WHAT TO PRODUCE
Give back the material that follows, identical in every line.

STORED DATA

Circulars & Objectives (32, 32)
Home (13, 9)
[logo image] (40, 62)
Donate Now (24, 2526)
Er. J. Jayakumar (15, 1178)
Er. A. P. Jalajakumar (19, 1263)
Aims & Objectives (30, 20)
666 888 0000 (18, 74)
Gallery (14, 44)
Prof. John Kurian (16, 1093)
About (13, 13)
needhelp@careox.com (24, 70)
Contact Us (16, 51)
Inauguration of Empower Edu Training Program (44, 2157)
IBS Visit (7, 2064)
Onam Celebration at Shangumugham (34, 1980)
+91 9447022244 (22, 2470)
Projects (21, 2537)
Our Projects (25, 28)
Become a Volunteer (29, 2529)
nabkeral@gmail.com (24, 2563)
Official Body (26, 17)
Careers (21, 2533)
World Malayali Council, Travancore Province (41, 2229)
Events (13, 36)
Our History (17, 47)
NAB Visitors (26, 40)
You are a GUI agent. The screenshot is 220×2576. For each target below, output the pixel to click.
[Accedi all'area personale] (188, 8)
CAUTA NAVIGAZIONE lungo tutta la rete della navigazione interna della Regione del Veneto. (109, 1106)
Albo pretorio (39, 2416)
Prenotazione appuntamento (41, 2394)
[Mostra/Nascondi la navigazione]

YOUR RESPONSE
Circulars & Objectives (32, 32)
Home (13, 9)
[logo image] (40, 62)
Donate Now (24, 2526)
Er. J. Jayakumar (15, 1178)
Er. A. P. Jalajakumar (19, 1263)
Aims & Objectives (30, 20)
666 888 0000 (18, 74)
Gallery (14, 44)
Prof. John Kurian (16, 1093)
About (13, 13)
needhelp@careox.com (24, 70)
Contact Us (16, 51)
Inauguration of Empower Edu Training Program (44, 2157)
IBS Visit (7, 2064)
Onam Celebration at Shangumugham (34, 1980)
+91 9447022244 (22, 2470)
Projects (21, 2537)
Our Projects (25, 28)
Become a Volunteer (29, 2529)
nabkeral@gmail.com (24, 2563)
Official Body (26, 17)
Careers (21, 2533)
World Malayali Council, Travancore Province (41, 2229)
Events (13, 36)
Our History (17, 47)
NAB Visitors (26, 40)
You are a GUI agent. The screenshot is 220×2576. For each target below, output the pixel to click.
[Accedi all'area personale] (188, 8)
CAUTA NAVIGAZIONE lungo tutta la rete della navigazione interna della Regione del Veneto. (109, 1106)
Albo pretorio (39, 2416)
Prenotazione appuntamento (41, 2394)
[Mostra/Nascondi la navigazione]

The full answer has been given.